### [LIST OF TASKS]
**a.** In the passage on the EBM model, what does an ε_x value of 1 indicate about the data?
**b.** List every constraint that the input-oriented EBM model in the passage on the EBM model is subjected to.
**c.** Write a continuation of the passage on the EBM model, starting after its final sentence.

### [DOCUMENT PASSAGE]
'''

By way of implying the input-oriented EBM (EBM-I-C) for ${\mathrm{DMU}}_0=\left(x_0,y_0\right)$, it is calculated as

$$\underset{\theta ,\lambda ,s^{-}}{{\gamma }^{*}=\min } \theta -{\epsilon }_x{\displaystyle \sum }_{i=1}^m\frac{w_i^{-}{s}_i^{-}}{x_{i0}},$$

(1)

subjected to

$$\theta x_0-X\lambda -s^{-}=0,\hspace{1em}\hspace{1em}Y\lambda \ge y_0,$$

(2)

$$\lambda \ge 0,\hspace{1em}\hspace{1em}{s}^{-}\ge 0,$$

(3)

where the formulation ${\gamma }^{*}$ is obtained as the optimum within separating value between the radial $\theta$ and non-radial slacks term ${{\displaystyle \sum }}_{i=1}^m\frac{w_i^{-}{s}_i^{-}}{x_{i0}}$, $w_i^{-}$ is the weight input $\left(i\right)$ and satisfies ${{\displaystyle \sum }}_{i=1}^m{w}_i^{-}=1\left(w_i^{-}\ge 0 \forall \right)$, and $s_i^{-}$ is the quantity of slack in the input $\left(i\right)$. The radial $\theta$ and non-radial slacks terms are combined by ${\epsilon }_x$ which is a key parameter that varies on the scattering of the inputs.

3.2. Diversity and Affinity Indexes

In accordance with the fundamental principle of Pearson’s correlation coefficient, the condition is $-1\le P\left(a,b\right)\le +1$, where $P\left(a,b\right)$ is the Pearson’s correlation coefficient. In this regard, the lowest correlation between input and output indicators is the Pearson’s coefficient closest or equal to -1 while the Pearson’s coefficient that is closest or equal to 1 is the highest correlation among the input and output indicators. However, it is not guaranteed that the principal vector will result in positive components. Although it is possible to adjust the Pearson’s coefficient into a limit of $0\le P\left(a,b\right)\le +1$, this can lead to a positive skew distribution, since the condition is greater than or equal to zero but less than or equal to one of the Pearson’s correlations that makes it positive in the DEA model.

Regarding the ${\epsilon }_x$ and $w_i^{-}$ in the EBM model in DEA, the values of these two are the most important for determining the impact of input indicators on the output indicators [38]. Since the EBM model varies depending on the degree of data dispersion, when ${\epsilon }_x$ is equal to 0 this indicates low dispersion on the data, while ${\epsilon }_x$ that is equal to 1 means high dispersion on the data. It must also take into consideration that value of $w_i^{-}$ varies on the affinity between the inputs, this only means that a higher degree of affinity between the inputs, the higher weights are allotted to the inputs. Still, the EBM model used an affinity index between two vectors as an alternative to Pearson’s correlation coefficient.

'''

### [COLLECTED DATA]
'''

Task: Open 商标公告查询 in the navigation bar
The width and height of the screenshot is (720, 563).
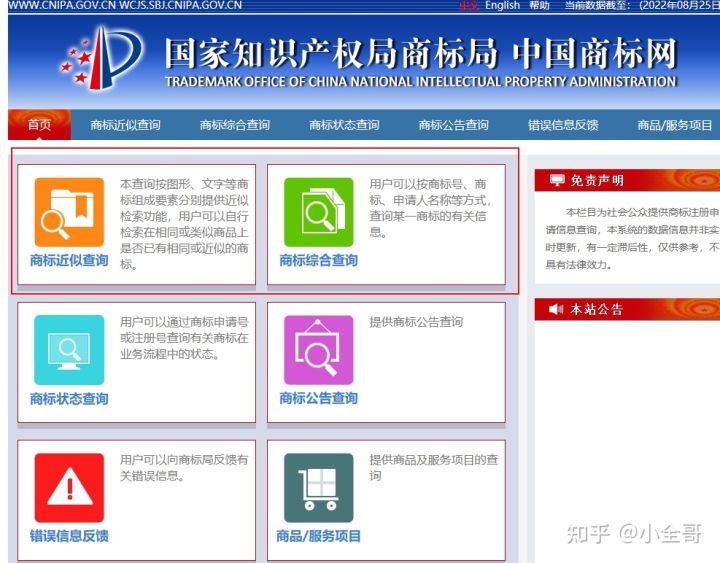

'''

### [ANSWERS BELOW]
**a.** High dispersion on the data.

**b.**
- θx₀ − Xλ − s⁻ = 0
- Yλ ≥ y₀
- λ ≥ 0
- s⁻ ≥ 0

**c.**
The two positve vectors ($ϵR_{+}^n$ and $bϵR_{+}^n$) by a component $n$ represent the observed values for a specific input element in DMUs. The affinity index $S\left(a,b\right)$ between vectos $a$ and $b$ with the following characteristics:

• $S\left(a,a\right)=1\left(\forall \_a\right)$—identical,
• $S\left(a,b\right)=S\left(a,b\right)$—symmetric,
• $S\left(ta,b\right)=S\left(a,b\right)\left(\forall t>0\right)$—units-invariant, and
• $1\ge S\left(a,b\right)\ge 0\left(\forall a,b\right)$.

Let us define

$$c_j=\ln \frac{b_j}{a_j}\left(j=1,\dots ,n\right),$$

(4)

$$\overline{c}=\frac{1}{n}{{\displaystyle \sum }}_{j=1}^n{c}_j,$$

(5)

$$c_{max}=\underset{j}{\max }\left\{c_j\right\},$$

(6)

and

$$c_{min}=\underset{j}{\min }\left\{c_j\right\},$$

(7)

where $\left(a,b\right)$ is diversity index of vectors, $\left\{c_j\right\}$ is the deviation, and $\overline{c}$ is the average that is identified in this way:

$$D\left(a,b\right)=\frac{{{\displaystyle \sum }}_{j=1}^n\left|c_j-\overline{c}\right|}{n\left(c_{max}-c_{min}\right)}=0,$$

(8)

if

$$(c_{max}=c_{min}),$$

(9)

and

$$0\le D\left(a,b\right)=D\left(b,a\right)\le \frac{1}{2},$$

(10)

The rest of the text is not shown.